The schools maintain high educational standards, the Sudanese deputy minister noted. “Turkish schools have changed the world of children and become a source of hope for orphans and poor kids. Turkish schools are doing a great job. We don’t just want Turkey to open new schools but also to found universities.” Hamed said, expressing her further expectations of Turkey.
Turkey recently has increased its humanitarian efforts in Africa either through nongovernmental organizations or through departments that are part of the Foreign Ministry or the office of the Prime Ministry. Sudan is one of the countries where Turkish NGOs operate along with institutions such as the Turkish Cooperation and Development Agency (TİKA) to assist and help the Sudanese government to rebuild the war-torn and poverty-stricken country.
There are more than 7,000 orphans in the Darfur region, the Sudanese deputy minister said, adding that current orphanages lack the essential equipment to provide better service. Hamed said an orphanage built by Turks that has been operating since 2010 is well equipped and of high quality.
Hamed noted that the charity Kimse Yok Mu (Is Anybody There) played a great role in the project to open the orphanage. She said when the representatives of the association first applied to the ministry asking for permission and space to establish an orphanage, their manner deeply affected her.
“It was written ‘All Muslims are brothers’ on the document they brought me [as part of the procedure]. Nobody has perceived us as brothers until today. Everybody who came to our country sought ways to exploit us [Sudan],” Hamed said. Turks kept their promise [to help] and built the orphanage, she said.
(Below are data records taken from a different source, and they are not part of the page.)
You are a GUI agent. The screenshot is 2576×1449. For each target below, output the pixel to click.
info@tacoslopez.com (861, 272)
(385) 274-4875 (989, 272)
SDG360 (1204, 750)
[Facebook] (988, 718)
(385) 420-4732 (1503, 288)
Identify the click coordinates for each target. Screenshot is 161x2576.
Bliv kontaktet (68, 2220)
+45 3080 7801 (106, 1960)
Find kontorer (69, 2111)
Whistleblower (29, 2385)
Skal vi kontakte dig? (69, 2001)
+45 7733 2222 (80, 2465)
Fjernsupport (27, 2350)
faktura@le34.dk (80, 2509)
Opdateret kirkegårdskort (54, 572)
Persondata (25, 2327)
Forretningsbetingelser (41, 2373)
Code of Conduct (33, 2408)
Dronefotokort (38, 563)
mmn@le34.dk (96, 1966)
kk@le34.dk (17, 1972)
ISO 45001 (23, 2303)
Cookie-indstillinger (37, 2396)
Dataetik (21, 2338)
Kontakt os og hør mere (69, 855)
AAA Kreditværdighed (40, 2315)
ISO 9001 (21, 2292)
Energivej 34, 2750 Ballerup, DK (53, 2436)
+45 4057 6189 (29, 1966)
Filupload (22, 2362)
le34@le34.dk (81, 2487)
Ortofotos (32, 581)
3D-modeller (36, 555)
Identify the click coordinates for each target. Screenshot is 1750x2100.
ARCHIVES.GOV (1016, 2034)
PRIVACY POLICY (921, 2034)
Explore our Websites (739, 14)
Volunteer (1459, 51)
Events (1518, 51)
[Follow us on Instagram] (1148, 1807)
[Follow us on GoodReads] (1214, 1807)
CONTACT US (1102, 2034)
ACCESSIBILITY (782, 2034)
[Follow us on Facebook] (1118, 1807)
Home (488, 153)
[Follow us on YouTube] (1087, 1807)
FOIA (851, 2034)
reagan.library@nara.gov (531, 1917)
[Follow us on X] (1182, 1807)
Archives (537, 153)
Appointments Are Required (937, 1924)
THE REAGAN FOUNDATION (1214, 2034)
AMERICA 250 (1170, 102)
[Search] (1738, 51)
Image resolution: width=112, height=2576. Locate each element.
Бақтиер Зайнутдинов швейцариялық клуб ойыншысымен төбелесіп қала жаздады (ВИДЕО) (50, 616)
Hamed also touched upon the position of women in social and political life in African countries and in Muslim societies. She had served as the head of Muslim women’s associations in 54 African countries and claimed that Muslim women in Morocco, Algeria, Tunisia, Egypt and Sudan have better living conditions than Muslim women in South Africa. Hamed went on to say that 25 percent of the members in the Sudanese parliament are women, while many other countries in Africa have fewer positions for women in the legislature.
Hamed said she was deeply impressed by what she saw in Turkey during her visit and argued that Muslim women in Turkey set a model for the rest of the Middle East. According to her, Muslim women in Turkey are very active in social life, and they are able to perform their religious duties along with fulfilling their responsibilities. Hamed noted that she didn’t feel like a stranger among Turkish Muslim women.
She added that Islam has been internalized by Muslim women in a country where tradition has not been overtaken by modernity, as in [Prime Minister Recep Tayyip] Erdoğan’s Turkey, a Muslim country, is successfully combining Islam with modernism.